**Exercise:**
With the line containing "Viewport: 690px width, 700px height." as the start and the line containing "Task: Toggle the" as the end, transcribe that span of the entries below exactly, including both.

[Pixel coordinate grounding data]
------------------------------------------------------------------------

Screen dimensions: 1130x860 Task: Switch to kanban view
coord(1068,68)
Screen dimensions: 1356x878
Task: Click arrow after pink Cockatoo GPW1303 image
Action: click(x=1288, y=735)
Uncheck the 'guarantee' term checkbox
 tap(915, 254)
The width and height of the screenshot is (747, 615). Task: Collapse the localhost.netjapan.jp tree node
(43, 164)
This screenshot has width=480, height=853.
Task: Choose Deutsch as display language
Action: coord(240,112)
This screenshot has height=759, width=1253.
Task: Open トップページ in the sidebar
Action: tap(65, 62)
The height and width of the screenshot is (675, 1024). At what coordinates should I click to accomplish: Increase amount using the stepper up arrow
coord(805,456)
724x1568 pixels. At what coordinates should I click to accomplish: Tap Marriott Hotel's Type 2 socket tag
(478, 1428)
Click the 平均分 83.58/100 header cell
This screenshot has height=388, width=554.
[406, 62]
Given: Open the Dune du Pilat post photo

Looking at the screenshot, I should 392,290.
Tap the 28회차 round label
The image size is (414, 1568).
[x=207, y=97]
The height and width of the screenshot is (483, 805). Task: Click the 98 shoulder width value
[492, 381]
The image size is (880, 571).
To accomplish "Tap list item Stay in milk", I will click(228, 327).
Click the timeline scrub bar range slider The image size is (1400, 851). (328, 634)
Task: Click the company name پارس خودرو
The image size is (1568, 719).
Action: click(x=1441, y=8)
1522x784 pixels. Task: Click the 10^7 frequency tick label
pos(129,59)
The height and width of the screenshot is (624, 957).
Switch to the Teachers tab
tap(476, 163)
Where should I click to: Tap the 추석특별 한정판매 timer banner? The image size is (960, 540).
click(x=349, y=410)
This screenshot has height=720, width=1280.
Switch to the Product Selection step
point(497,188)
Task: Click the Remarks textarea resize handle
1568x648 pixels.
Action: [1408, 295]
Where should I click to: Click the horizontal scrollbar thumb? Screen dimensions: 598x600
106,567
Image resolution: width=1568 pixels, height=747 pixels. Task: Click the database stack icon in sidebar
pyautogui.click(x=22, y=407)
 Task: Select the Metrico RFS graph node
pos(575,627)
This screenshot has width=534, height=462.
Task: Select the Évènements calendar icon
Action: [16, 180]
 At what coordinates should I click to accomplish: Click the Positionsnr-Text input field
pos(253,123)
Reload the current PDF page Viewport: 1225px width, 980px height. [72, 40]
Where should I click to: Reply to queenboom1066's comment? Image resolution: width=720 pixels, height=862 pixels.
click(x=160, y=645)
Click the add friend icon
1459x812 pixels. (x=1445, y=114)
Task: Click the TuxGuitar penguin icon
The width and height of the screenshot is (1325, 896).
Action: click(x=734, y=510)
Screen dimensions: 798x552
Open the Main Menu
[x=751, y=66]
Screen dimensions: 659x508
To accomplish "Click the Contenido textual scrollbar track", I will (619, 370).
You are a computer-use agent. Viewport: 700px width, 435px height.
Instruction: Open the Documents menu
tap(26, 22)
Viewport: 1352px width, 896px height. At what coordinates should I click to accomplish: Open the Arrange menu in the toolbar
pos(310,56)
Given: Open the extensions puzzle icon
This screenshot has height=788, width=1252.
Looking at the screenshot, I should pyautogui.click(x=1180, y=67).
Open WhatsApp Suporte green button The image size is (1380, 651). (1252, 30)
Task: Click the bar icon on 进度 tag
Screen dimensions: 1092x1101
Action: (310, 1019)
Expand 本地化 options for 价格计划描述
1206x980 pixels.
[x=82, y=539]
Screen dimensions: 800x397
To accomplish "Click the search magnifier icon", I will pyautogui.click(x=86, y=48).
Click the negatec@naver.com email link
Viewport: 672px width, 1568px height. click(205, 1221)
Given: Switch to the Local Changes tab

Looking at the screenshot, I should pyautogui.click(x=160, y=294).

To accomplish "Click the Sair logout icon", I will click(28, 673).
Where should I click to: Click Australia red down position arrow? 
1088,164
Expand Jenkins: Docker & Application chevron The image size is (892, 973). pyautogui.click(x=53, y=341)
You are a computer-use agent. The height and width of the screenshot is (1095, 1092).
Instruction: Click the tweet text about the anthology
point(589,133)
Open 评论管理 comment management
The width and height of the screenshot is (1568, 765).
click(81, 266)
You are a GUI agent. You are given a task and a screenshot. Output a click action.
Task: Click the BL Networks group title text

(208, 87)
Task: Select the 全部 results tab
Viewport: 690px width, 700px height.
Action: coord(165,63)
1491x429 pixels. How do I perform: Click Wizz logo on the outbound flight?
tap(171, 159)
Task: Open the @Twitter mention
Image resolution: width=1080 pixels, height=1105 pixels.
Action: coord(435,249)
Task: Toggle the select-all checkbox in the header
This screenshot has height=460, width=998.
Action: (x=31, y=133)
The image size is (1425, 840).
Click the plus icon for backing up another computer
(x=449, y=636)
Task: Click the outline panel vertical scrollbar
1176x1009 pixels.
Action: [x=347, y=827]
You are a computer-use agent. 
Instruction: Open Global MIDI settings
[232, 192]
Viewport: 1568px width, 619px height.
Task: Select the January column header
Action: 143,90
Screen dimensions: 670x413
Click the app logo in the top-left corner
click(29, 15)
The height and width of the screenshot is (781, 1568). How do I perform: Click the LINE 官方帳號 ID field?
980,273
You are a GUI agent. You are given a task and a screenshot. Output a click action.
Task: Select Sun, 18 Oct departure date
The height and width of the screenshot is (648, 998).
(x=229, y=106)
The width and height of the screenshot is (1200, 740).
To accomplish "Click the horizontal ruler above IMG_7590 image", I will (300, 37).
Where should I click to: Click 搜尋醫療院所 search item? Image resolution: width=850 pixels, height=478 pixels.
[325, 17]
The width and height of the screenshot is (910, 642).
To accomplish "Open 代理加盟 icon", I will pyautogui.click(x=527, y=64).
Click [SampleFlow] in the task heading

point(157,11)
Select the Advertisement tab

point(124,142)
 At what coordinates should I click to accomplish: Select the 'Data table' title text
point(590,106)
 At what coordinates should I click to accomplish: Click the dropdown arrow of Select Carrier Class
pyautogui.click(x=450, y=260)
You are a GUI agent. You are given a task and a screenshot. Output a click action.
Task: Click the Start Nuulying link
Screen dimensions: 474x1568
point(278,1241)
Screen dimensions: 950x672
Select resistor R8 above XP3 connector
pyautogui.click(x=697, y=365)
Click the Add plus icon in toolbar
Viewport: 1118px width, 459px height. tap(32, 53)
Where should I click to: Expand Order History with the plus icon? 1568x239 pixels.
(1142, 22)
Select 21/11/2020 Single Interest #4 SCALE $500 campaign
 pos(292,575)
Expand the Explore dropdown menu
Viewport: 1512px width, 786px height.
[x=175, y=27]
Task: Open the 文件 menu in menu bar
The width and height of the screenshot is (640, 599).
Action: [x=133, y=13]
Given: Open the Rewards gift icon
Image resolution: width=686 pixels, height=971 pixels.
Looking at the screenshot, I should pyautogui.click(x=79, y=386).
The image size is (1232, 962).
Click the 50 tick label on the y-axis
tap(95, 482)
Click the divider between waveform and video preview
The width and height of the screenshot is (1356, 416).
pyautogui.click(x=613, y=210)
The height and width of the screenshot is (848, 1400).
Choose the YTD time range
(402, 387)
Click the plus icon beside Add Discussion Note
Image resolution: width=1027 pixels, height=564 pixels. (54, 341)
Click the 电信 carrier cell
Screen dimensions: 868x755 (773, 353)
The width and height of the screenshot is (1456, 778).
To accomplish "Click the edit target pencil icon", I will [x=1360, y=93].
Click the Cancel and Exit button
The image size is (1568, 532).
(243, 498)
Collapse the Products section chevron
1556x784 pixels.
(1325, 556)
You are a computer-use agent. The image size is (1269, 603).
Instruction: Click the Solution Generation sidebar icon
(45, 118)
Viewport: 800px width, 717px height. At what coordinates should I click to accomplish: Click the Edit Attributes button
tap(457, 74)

------------------------------------------------------------------------

**Task result:**
Viewport: 690px width, 700px height.
Action: coord(165,63)
1491x429 pixels. How do I perform: Click Wizz logo on the outbound flight?
tap(171, 159)
Task: Open the @Twitter mention
Image resolution: width=1080 pixels, height=1105 pixels.
Action: coord(435,249)
Task: Toggle the select-all checkbox in the header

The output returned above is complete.